Le dossier hautement sensible de la finale de la Coupe d’Afrique des nations 2025 vient de franchir une étape déterminante. En effet, le TAS suspend décision CAF CAN 2025, ce qui ajoute un nouveau rebondissement à cette affaire.
Le bras de fer juridique entre les protagonistes s’invite désormais sur le terrain de la justice sportive internationale. De plus, le premier mouvement vient d’être acté par le Tribunal arbitral du sport.
L’instance basée à Lausanne a officiellement décidé d’examiner le recours déposé par la Fédération sénégalaise de football contre la décision rendue par la Confédération africaine de football. Ce simple geste procédural n’est pas anodin. En effet, dans les litiges sportifs d’envergure, l’acceptation d’un recours constitue déjà un signal fort. Cela indique que les arguments soulevés méritent un examen approfondi.
Dans le même temps, le TAS a pris une mesure conservatoire lourde de conséquences : le gel provisoire de l’exécution de la décision de la CAF qui avait attribué le titre continental à l’équipe du Maroc.
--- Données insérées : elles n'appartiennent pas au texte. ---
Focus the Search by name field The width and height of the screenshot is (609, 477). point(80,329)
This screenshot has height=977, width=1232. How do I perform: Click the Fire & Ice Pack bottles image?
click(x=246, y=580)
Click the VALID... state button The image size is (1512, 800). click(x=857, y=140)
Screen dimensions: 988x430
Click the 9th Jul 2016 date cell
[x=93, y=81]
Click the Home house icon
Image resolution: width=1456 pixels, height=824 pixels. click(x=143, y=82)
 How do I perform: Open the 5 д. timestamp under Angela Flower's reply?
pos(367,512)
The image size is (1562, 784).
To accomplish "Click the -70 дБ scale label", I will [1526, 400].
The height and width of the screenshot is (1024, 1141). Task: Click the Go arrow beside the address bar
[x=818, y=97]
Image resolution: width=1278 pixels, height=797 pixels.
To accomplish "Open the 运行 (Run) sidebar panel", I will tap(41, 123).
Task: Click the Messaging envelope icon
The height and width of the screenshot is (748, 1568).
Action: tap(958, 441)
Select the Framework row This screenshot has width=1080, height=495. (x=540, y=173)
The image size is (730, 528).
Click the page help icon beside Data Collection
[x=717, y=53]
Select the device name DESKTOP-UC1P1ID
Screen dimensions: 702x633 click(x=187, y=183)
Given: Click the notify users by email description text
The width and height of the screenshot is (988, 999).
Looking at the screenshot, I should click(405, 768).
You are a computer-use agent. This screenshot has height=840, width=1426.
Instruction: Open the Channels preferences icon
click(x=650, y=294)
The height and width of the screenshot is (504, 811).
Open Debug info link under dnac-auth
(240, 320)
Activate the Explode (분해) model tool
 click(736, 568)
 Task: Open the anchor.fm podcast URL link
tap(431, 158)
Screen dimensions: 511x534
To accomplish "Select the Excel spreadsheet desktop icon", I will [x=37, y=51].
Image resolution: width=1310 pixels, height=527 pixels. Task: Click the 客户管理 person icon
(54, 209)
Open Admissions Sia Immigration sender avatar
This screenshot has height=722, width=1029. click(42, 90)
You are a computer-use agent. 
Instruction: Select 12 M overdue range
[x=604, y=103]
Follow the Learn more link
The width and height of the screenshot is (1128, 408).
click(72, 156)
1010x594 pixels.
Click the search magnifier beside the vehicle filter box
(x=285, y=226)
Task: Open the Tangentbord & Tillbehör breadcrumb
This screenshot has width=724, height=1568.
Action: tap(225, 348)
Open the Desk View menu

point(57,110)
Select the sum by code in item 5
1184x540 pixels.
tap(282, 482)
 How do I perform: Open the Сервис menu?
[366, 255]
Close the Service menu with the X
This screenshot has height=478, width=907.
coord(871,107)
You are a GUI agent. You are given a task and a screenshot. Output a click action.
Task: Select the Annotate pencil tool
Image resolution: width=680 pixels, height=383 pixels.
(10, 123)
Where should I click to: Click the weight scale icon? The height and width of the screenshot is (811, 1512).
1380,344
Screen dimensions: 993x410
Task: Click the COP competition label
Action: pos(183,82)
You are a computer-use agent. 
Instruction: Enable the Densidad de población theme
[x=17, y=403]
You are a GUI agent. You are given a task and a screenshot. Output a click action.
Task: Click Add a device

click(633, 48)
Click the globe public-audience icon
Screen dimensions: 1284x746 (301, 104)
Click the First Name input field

Concrètement, cela signifie qu’aucune reconnaissance définitive du vainqueur de cette CAN ne peut, pour l’instant, être entérinée. Ainsi, le trophée se retrouve placé dans une zone d’incertitude inédite. Il est suspendu aux conclusions de la justice sportive.
Cette suspension temporaire n’est pas exceptionnelle dans ce type de contentieux. Elle vise avant tout à protéger les droits de toutes les parties pendant l’examen du fond du dossier. En bloquant toute conséquence irréversible, qu’il s’agisse de l’inscription officielle au palmarès, du versement des primes ou de la reconnaissance symbolique du champion, le TAS garantit que la décision finale interviendra dans un cadre juridiquement sécurisé.
Au cœur de l’affaire se trouve une confrontation de deux lectures radicalement opposées. D’un côté, la Fédération Sénégalaise de Football soutient que la victoire acquise sur le terrain doit demeurer la référence ultime. Cela se fait conformément à l’esprit et aux règles du sport.
De l’autre, la Fédération Marocaine s’appuie sur une décision administrative de la CAF, quoique controversée, pour légitimer l’attribution du titre.
Ce différend, initialement sportif, s’est progressivement transformé en un véritable affrontement juridique à portée internationale.
La situation place également la Confédération africaine de football dans une posture délicate. Voir son verdict suspendu et soumis à l’arbitrage d’une juridiction extérieure interroge inévitablement sur la solidité de ses procédures et sur la gestion globale de ce dossier sensible. Par ailleurs, l’intervention du TAS confère désormais à l’affaire une dimension institutionnelle majeure. Elle la porte devant la plus haute instance de règlement des litiges sportifs.
Il convient toutefois de rappeler que cette décision reste une étape intermédiaire. Le Tribunal arbitral du sport devra désormais examiner minutieusement l’ensemble des pièces du dossier. Il devra aussi entendre les arguments des différentes parties. Enfin, il procédera à une analyse juridique approfondie avant de trancher définitivement. Un processus qui pourrait s’étendre sur plusieurs semaines, voire plusieurs mois.
D’ici là, la finale de la Coupe d’Afrique des nations 2025 demeure plongée dans une zone grise où le verdict sportif attend encore sa confirmation juridique. Cela prouve à suffisance que, dans le football moderne, la bataille ne se joue plus seulement sur la pelouse, mais aussi dans les arènes du droit.